Formazione allo sbando

Ma i grani di questo rosario degli utili dossier sono tanti. Il più grosso è quello della Formazione e – filone che a questa si lega – della comunicazione. Dove il governatore è riuscito nella pregevole operazione di denunciare ciò che anche i muri sapevano. E su cui le Procure lavoravano non da mesi, ma da anni. Moralizzare. Denunciare. Per nascondere il fallimento. Perché la Formazione professionale siciliana – teatro di sprechi e clientele ben prima dell’avvento di Crocetta – è allo sbando. Il sistema è stato trasformato in una costellazione di questuanti del sussidio. Perché questo governo imbelle nei confronti di Roma è riuscito persino a farsi strappare i Fondi del Pac (Piano di azione e coesione) utili a finanziare anche il Piano giovani. Lo stesso per il quale sono partite inchieste, dossier, richieste di approfondimento. Il “click day” intanto è fallito. Nel frattempo la dirigente generale Anna Rosa Corsello che fu indagata per l’utilizzo “disinvolto” delle auto blu, ma salvata da Crocetta e temporaneamente esautorata, nei giorni caldi del “flop day” con tanto di minaccia di licenziamento è stata riaccolta da qualche benevola mano a Palazzo d’Orleans, come quella di Patrizia Monterosso.

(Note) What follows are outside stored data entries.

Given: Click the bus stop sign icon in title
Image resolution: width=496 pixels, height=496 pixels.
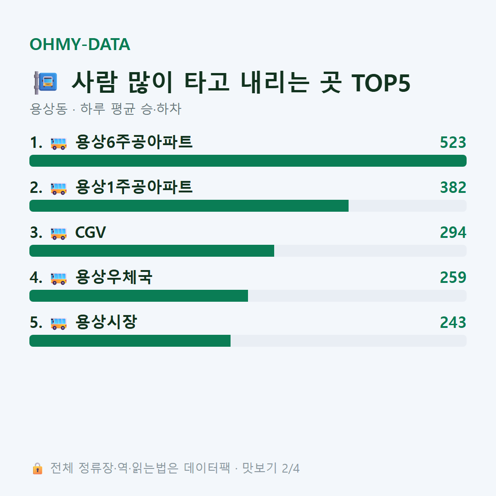Looking at the screenshot, I should pos(46,83).
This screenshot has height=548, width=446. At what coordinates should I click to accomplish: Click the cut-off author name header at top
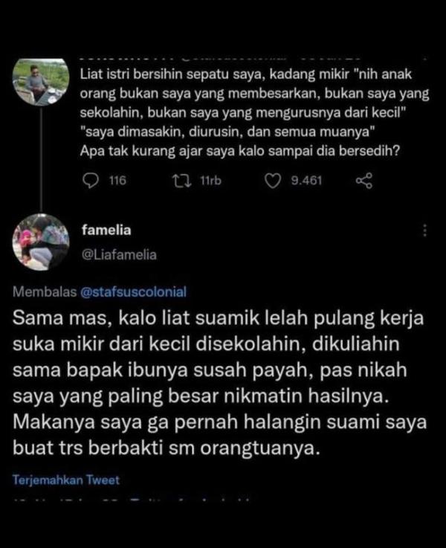pos(220,58)
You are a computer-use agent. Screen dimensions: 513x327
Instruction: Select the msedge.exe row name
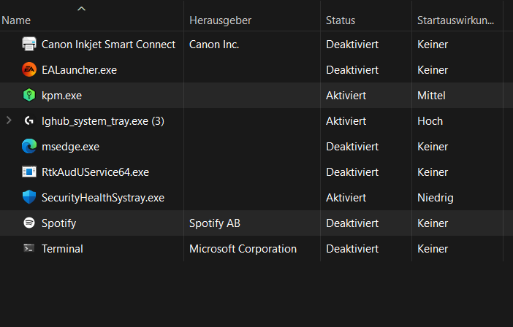point(70,147)
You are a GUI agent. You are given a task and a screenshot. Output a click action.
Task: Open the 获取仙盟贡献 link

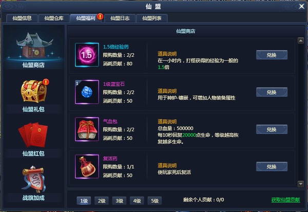(285, 200)
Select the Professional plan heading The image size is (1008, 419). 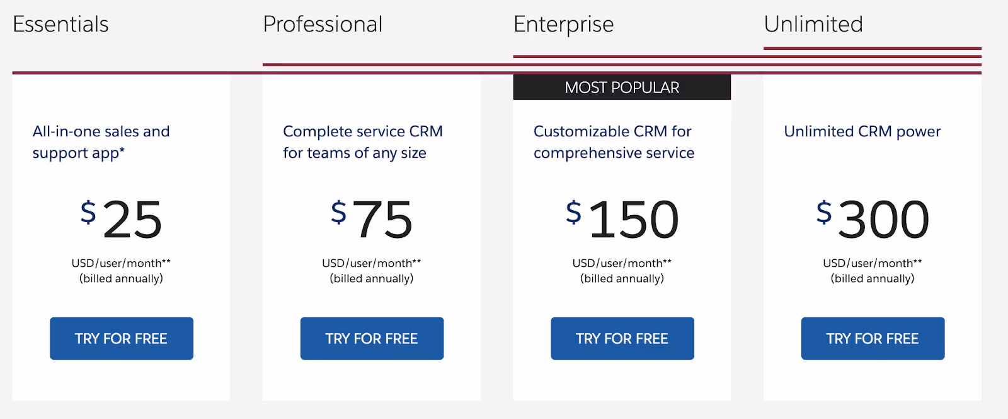tap(323, 24)
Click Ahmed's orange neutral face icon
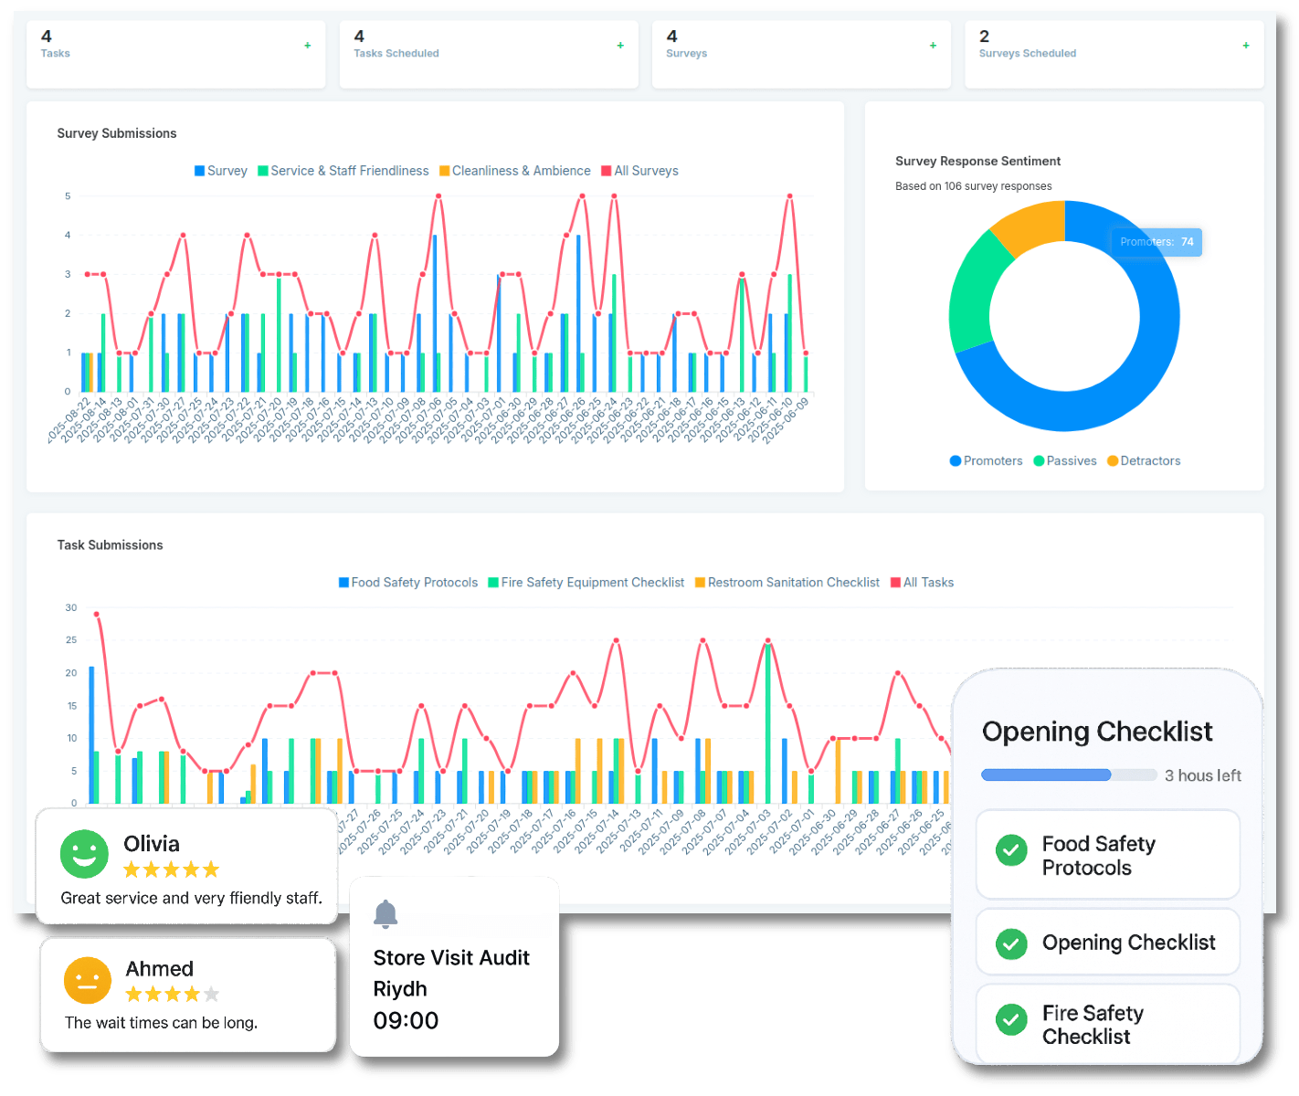 tap(88, 980)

La dirigente che ieri accompagnava Lombardo e oggi accompagna Crocetta in Procura, per denunciare la manciugghia (magari dei tempi di Lombardo). Fino all’ultima denuncia su uno scandalo che tutti sapevano, quello del Patrimonio immobiliare. E mentre c’è già una decisione dei magistrati contabili, riguardo al segretario generale, su un presunto danno erariale da centinaia di migliaia di euro. “E’ poco più di una multa – ha minimizzato Crocetta anche in Aula – la Monterosso ha fatto denunce che nessuno ha avuto il coraggio di fare”. Eccola anche lì la cipria della denuncia. Sul volto martoriato del disastro.